Kurikulum Prototipe Bukan Kurikulum Wajib, Melainkan Kurikulum Pemulihan Pasca Pandemi

Kurikulum prototipe menjadi salah satu alternatif kurikulum pemulihan pasca pandemi sekaligus sebagai kurikulum pilihan bukan kewajiban.

Diadakannya kurikulum prototipe ini dikarenakan adanya banyak siswa yang memiliki pola maupun kemampuan belajarnya berubah sejak masa pandemi. Selain itu juga karena masih rendahnya kemampuan literasi dan numerasi siswa.

Pada dasarnya, kurikulum prototipe disajikan dengan beberapa perbedaan dari kurikulum sebelumnya. Pada jenjang SD, sekolah dapat memilih pendekatan yang akan digunakan tidak hanya menggunakan pendekatan tematik. Kemudian pada jenjang SMP, mata pelajaran Teknologi Informatika yang awalnya menjadi mata pelajaran pilihan namun kini pada kurikulum prototipe menjadi pelajaran wajib.
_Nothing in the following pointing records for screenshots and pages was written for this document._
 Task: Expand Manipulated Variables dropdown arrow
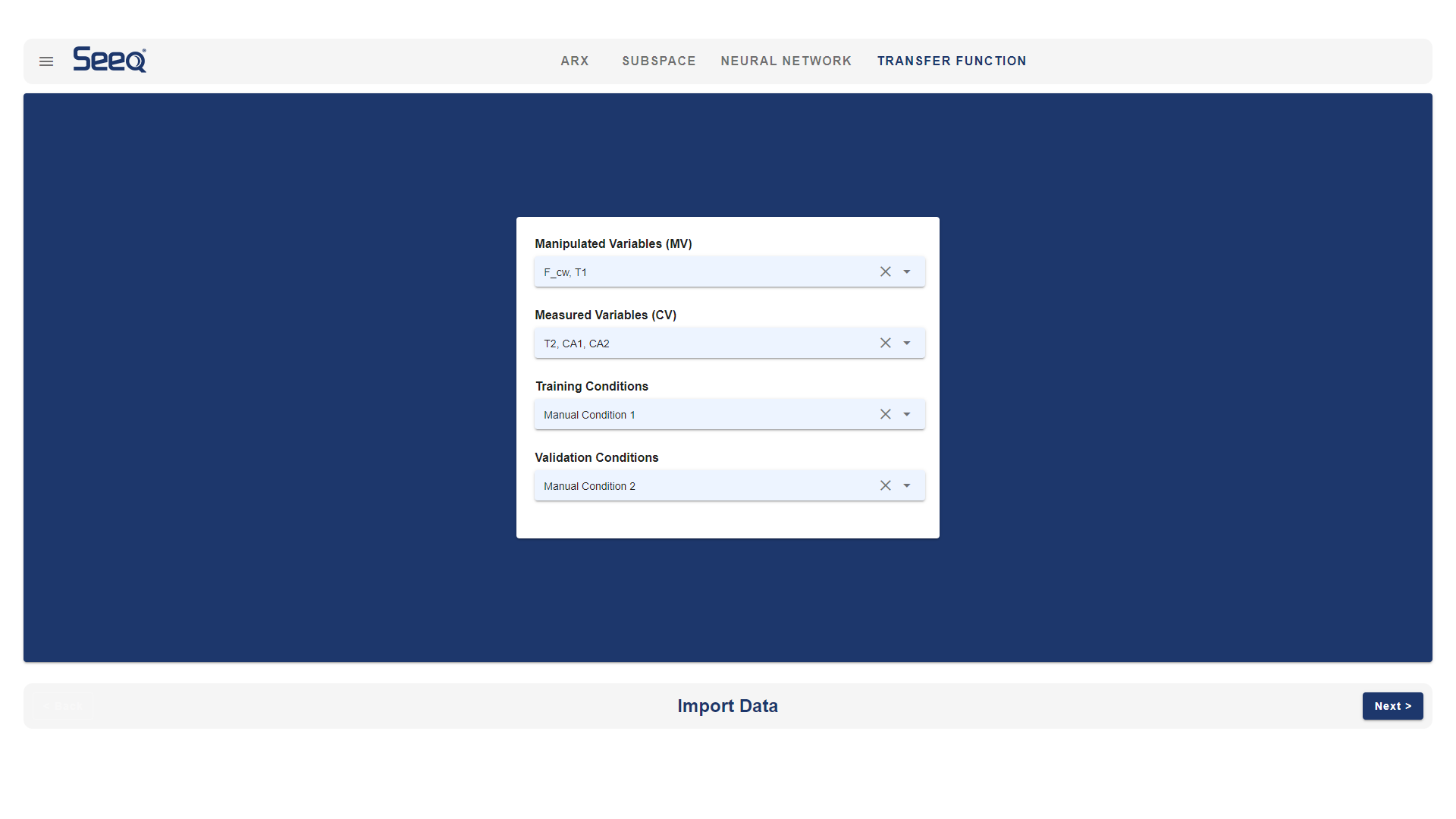point(907,271)
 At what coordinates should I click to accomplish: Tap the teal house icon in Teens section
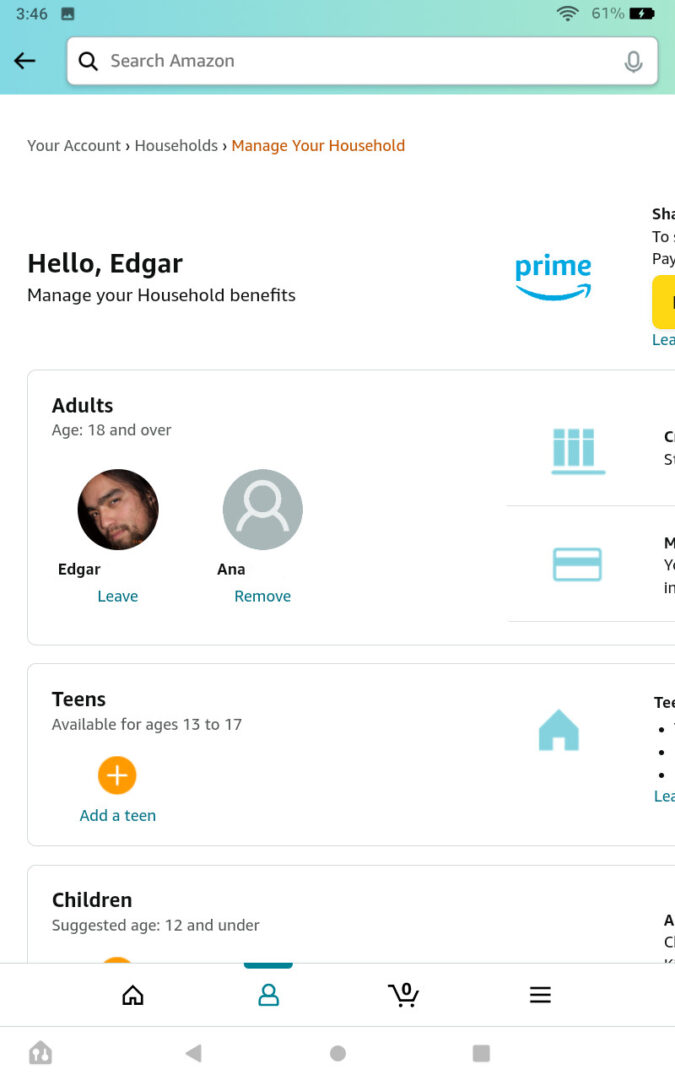tap(557, 730)
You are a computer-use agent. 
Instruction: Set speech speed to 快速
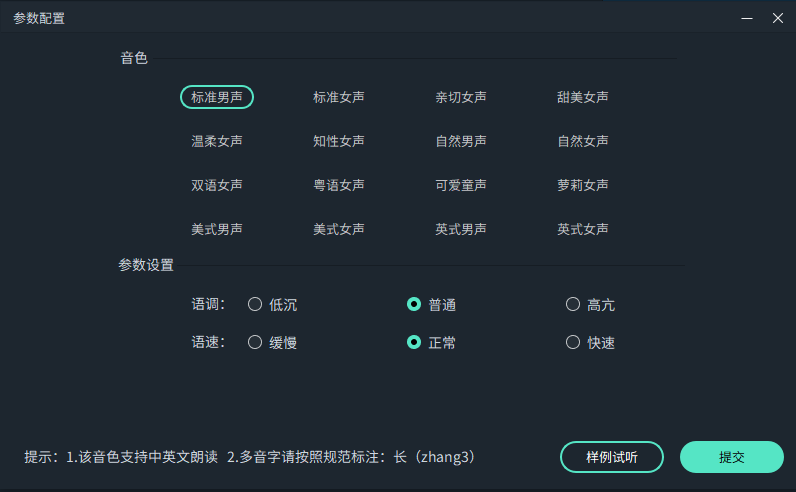[573, 342]
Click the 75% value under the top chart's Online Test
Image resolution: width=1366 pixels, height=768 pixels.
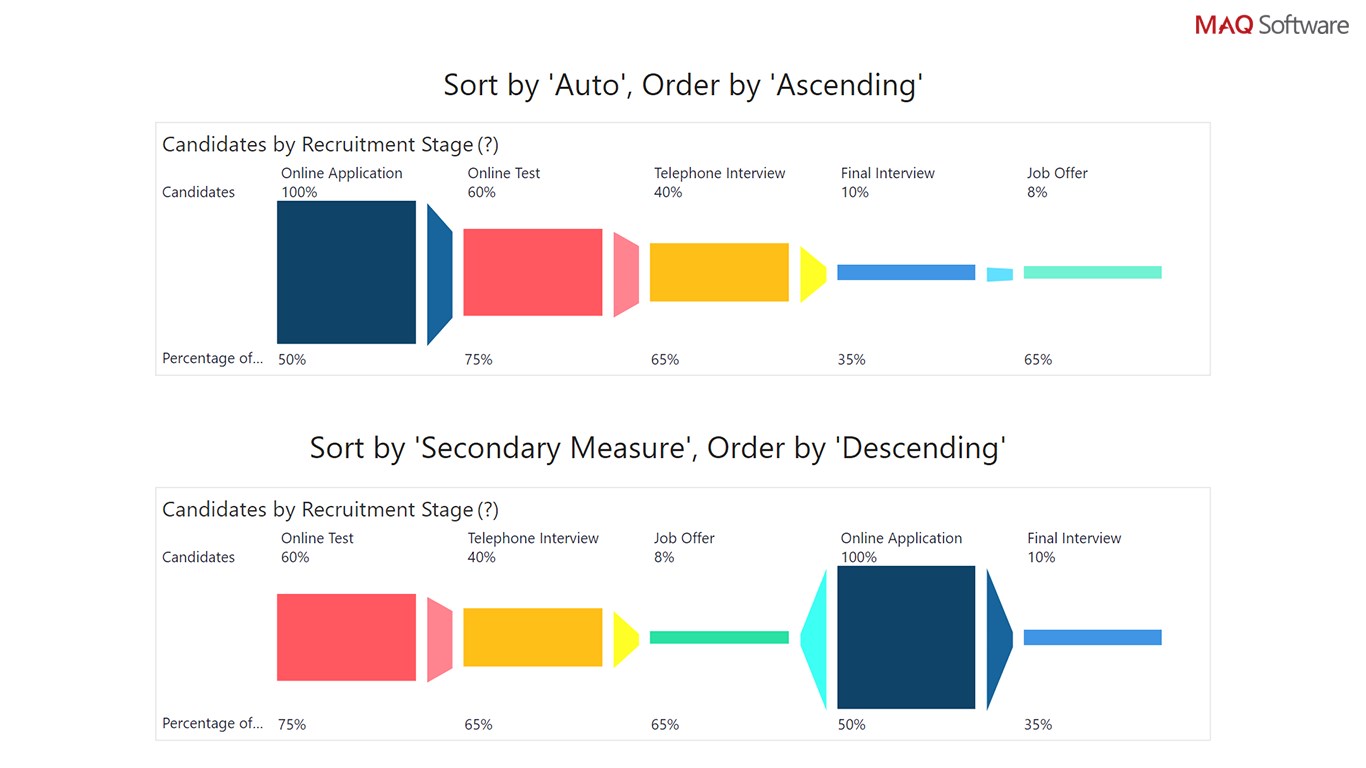(x=479, y=360)
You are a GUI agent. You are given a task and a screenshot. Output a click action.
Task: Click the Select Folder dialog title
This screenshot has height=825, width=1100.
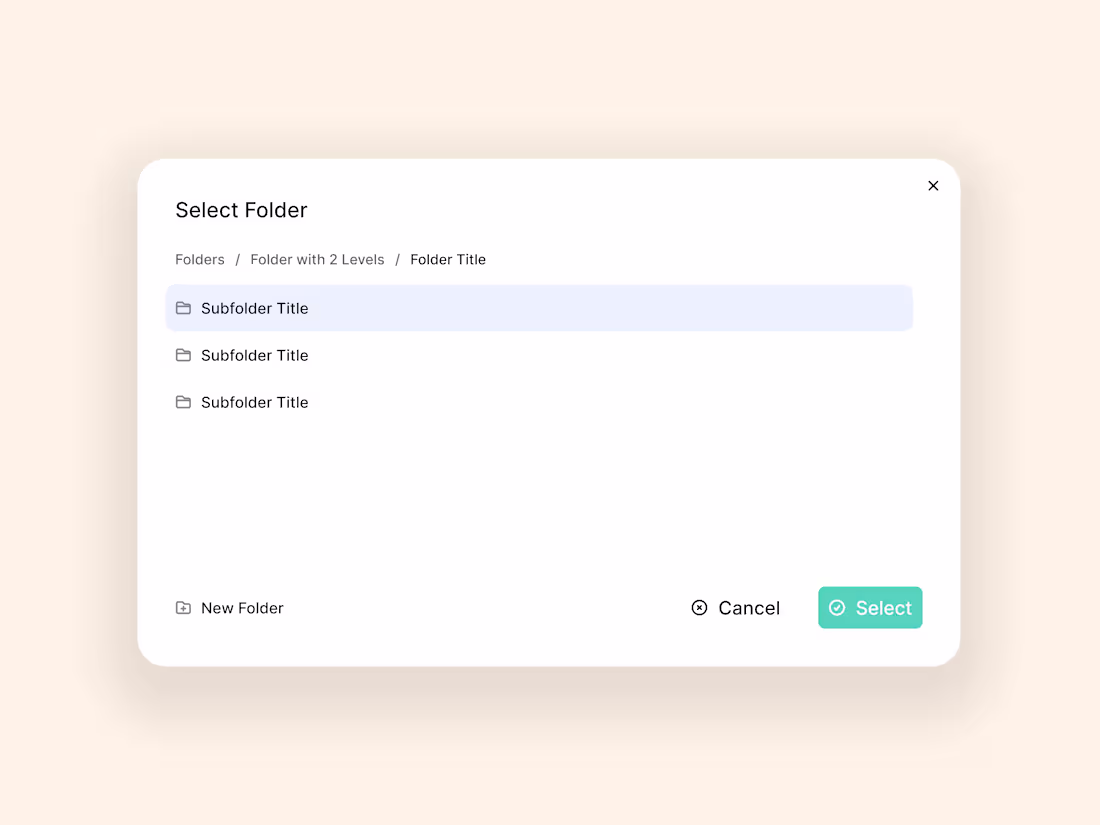241,210
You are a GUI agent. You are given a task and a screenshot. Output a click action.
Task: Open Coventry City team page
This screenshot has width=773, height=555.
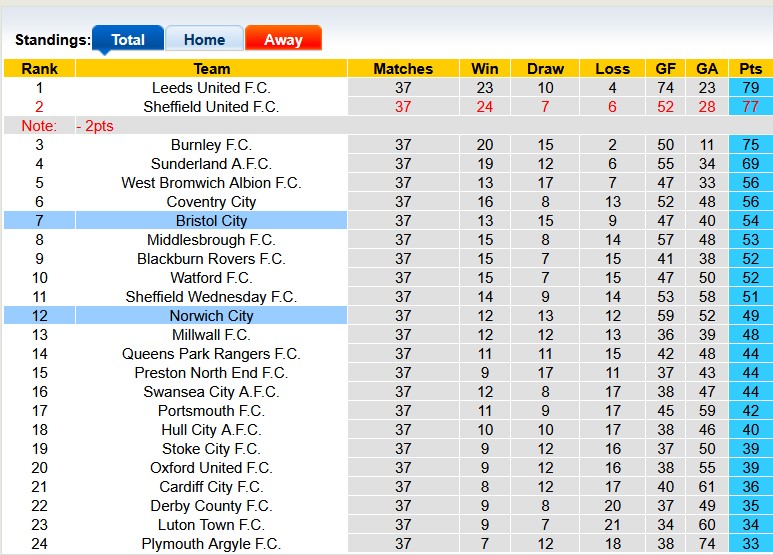tap(211, 202)
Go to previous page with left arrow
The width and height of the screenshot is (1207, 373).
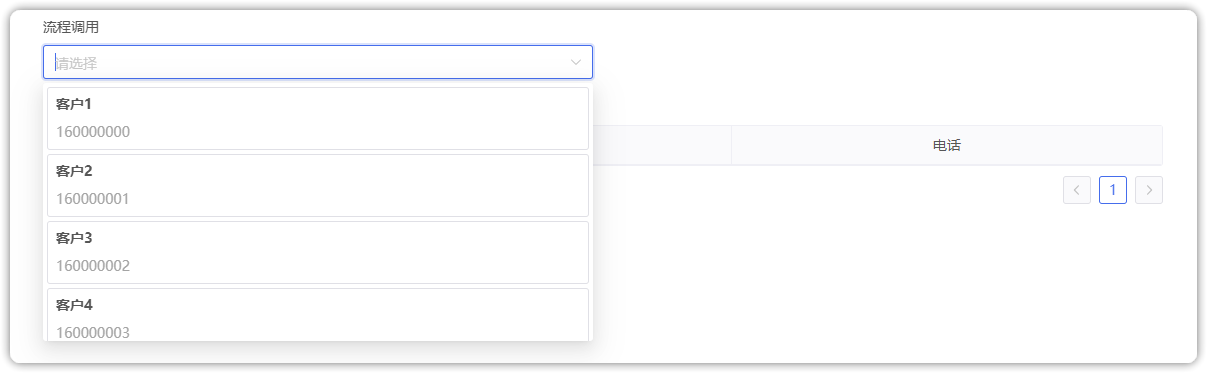pyautogui.click(x=1077, y=189)

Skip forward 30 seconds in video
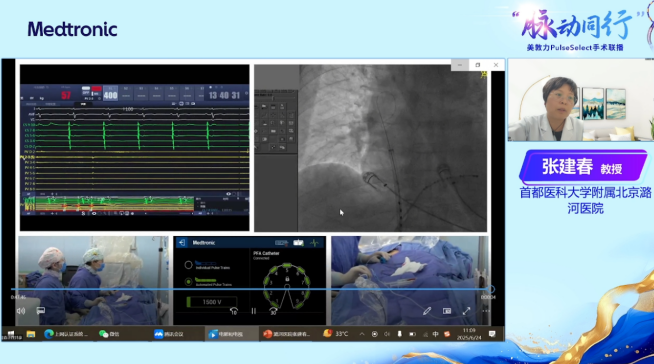(x=273, y=311)
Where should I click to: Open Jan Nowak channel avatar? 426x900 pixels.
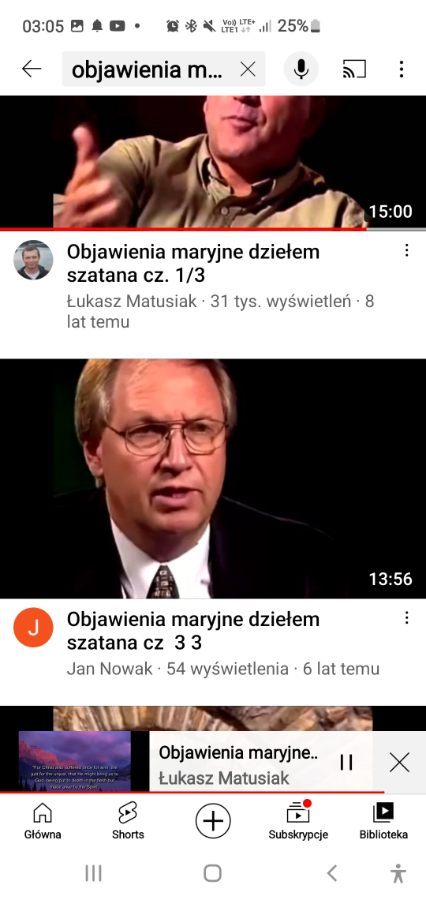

Lalu pada jenjang SMA, tidak ada lagi penjurusan namun siswa bisa memilih mapel pilihan dari kelas XI. Sedangkan untuk jenjang SMK, terdapat peningkatan kapasitas pembelajaran kejuruan dan untuk SLB capaian pembelajaran khusus hanya digunakan untuk siswa dengan hambatan intelektual.

Kurikulum prototipe ini sudah digunakan oleh sekolah penggerak dan pada tahun 2022 boleh digunakan sebagai alternatif di sekolah non penggerak. Adopsi kurikulum ini dapat dilakukan dengan berbagai pilihan diantaranya melalui pelatihan terlebih dahulu baru penerapan atau boleh sekaligus pelatihan dan praktik penerapan. Namun sekolah juga harus menyesuaikan dengan kemampuan dan sumber daya yang dimiliki.

Kebijakan penggunaan kurikulum prototipe ini tentu juga diimbangi oleh kebijakan lainnya. Dimana sekolah yang sudah menggunakan kurikulum prototipe, gurunya akan tetap mendapatkan tunjangan profesi.

0.00 avg. rating (0% score) - 0 votes
Share
0 Comments

No Comment.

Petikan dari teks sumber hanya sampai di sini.